Mailing List Archive

Doubling down on our mistakes?
https://issues.apache.org/jira/browse/SOLR-14245

There was a *production outage* at *odd hours* at my (and Noble's) client,
due to this above change in Solr 8.5 onwards by *Andrzej Bialecki*.

In short, there is some bug in Solr where a replica gets "null" as the
node_name (upon invocation of a collection API command). On the rare
occasions where we encountered such situations in the past, the replica
would be unavailable and the system would work fine overall. However, this
change (which introduces strict validation of errors while *reading*
Replica objects) now means that if such a situation arises (where some
Solr's APIs itself results in node_name being null in a state.json), all
SolrJ clients and all Solr nodes will go for a toss (possibly crash, and
not start back up).

This change was rushed in, *without any discussions or review*, without
extensive testing for the failures it will cause on existing systems where
cluster state is messed up but system is running, and *without any
consideration for the impact on users*.

Noble and I are of the opinion that this change should be *reverted
immediately*, considering the impact to users. However, there is *strong
disagreement on Andrzej's part*.

*Mistakes* happen, but *doubling down on them irrationally* [1] will
destroy the reputation of the project, let alone the peace of mind of those
who are running Solr in production.

Does someone have any thoughts or opinions?

[1] -
https://issues.apache.org/jira/browse/SOLR-14245?focusedCommentId=17346758&page=com.atlassian.jira.plugin.system.issuetabpanels:comment-tabpanel#comment-17346758
Re: Doubling down on our mistakes? [ In reply to ]
I have some thoughts, if I may.... please stop acting so quickly and *violently* at every annoyance you have around here. Your trigger finger and attitude, -Ishan- are disruptive to _community_ and lack the basic tactful pleasantries.

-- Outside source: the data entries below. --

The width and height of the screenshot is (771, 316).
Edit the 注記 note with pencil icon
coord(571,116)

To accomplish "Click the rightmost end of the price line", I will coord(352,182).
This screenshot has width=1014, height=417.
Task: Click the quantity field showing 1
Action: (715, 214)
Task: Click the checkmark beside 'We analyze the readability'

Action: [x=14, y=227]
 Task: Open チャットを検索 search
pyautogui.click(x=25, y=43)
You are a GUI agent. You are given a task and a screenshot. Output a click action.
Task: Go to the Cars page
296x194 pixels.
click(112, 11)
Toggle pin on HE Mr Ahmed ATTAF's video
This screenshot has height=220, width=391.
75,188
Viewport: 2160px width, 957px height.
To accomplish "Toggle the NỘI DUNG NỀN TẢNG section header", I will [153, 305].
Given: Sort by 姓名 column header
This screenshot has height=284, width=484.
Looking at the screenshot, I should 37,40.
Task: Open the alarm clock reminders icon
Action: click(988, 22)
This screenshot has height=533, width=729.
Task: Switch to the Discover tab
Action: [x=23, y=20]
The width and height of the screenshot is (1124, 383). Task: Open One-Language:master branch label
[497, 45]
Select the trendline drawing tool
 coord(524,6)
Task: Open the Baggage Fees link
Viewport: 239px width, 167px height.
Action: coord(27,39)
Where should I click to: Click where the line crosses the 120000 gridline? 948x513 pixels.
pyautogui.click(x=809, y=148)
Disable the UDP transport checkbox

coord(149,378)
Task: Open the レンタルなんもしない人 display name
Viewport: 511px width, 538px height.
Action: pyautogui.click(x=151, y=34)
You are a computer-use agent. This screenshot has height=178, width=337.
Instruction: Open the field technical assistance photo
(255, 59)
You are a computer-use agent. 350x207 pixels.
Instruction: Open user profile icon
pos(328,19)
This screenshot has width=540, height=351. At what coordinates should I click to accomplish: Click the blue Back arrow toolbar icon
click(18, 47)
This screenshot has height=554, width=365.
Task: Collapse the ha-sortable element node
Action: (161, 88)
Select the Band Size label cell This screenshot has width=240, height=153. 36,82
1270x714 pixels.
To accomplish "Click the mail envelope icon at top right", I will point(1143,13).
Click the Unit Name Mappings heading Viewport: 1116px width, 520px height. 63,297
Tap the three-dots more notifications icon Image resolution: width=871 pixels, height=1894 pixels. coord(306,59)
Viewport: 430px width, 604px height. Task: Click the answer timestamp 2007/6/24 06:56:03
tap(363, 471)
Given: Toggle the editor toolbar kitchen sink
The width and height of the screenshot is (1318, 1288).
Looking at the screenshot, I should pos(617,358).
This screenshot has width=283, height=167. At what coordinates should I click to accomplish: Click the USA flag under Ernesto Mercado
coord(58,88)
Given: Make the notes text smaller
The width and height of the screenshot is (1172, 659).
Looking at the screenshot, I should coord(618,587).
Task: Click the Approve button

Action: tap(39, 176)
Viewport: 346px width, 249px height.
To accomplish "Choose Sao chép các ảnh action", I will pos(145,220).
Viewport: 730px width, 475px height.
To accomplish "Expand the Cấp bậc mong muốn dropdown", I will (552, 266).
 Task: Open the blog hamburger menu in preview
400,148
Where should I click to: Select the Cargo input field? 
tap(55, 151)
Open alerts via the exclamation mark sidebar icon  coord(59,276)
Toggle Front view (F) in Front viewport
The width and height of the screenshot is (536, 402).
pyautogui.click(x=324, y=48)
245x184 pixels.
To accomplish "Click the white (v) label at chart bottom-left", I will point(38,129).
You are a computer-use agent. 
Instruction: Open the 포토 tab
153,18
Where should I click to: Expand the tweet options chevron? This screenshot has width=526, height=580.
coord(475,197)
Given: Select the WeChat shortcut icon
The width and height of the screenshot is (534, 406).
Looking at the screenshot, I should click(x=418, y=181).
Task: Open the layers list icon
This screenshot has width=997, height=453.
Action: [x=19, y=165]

Calling a respected, and quite long time badass committer, and all around incredible ninja (*bows, respect, @ab) that he, "irrational", is acting to destroy the reputation of the project and the civility of a public and forever archived mailing list. Not to mention the other comments that I personally have taken offense to in reading your and Noble's "attack" this morning. My feelings are hurt, and I'm greatly disappointed in your words, quick attacking off the cuff regularly rude (IMO) because you happened to have a bad day. It is not his fault your cluster went down... it is the lack of testing and care taken on *YOUR SIDE*.

Peace,
Erik


> On May 18, 2021, at 7:26 AM, Ishan Chattopadhyaya <ichattopadhyaya@gmail.com> wrote:
>
> https://issues.apache.org/jira/browse/SOLR-14245 <https://issues.apache.org/jira/browse/SOLR-14245>
>
> There was a production outage at odd hours at my (and Noble's) client, due to this above change in Solr 8.5 onwards by Andrzej Bialecki.
>
> In short, there is some bug in Solr where a replica gets "null" as the node_name (upon invocation of a collection API command). On the rare occasions where we encountered such situations in the past, the replica would be unavailable and the system would work fine overall. However, this change (which introduces strict validation of errors while *reading* Replica objects) now means that if such a situation arises (where some Solr's APIs itself results in node_name being null in a state.json), all SolrJ clients and all Solr nodes will go for a toss (possibly crash, and not start back up).
>
> This change was rushed in, without any discussions or review, without extensive testing for the failures it will cause on existing systems where cluster state is messed up but system is running, and without any consideration for the impact on users.
>
> Noble and I are of the opinion that this change should be reverted immediately, considering the impact to users. However, there is strong disagreement on Andrzej's part.
>
> Mistakes happen, but doubling down on them irrationally [1] will destroy the reputation of the project, let alone the peace of mind of those who are running Solr in production.
>
> Does someone have any thoughts or opinions?
>
> [1] - https://issues.apache.org/jira/browse/SOLR-14245?focusedCommentId=17346758&page=com.atlassian.jira.plugin.system.issuetabpanels:comment-tabpanel#comment-17346758 <https://issues.apache.org/jira/browse/SOLR-14245?focusedCommentId=17346758&page=com.atlassian.jira.plugin.system.issuetabpanels:comment-tabpanel#comment-17346758>
Re: Doubling down on our mistakes? [ In reply to ]
Ishan, as I pointed out in Jira I don’t care for you implying that I have evil intentions, I resent also your implication that I’m behaving irrationally or don’t care for the users. Those of you who are interested may read the comments in Jira and judge for themselves.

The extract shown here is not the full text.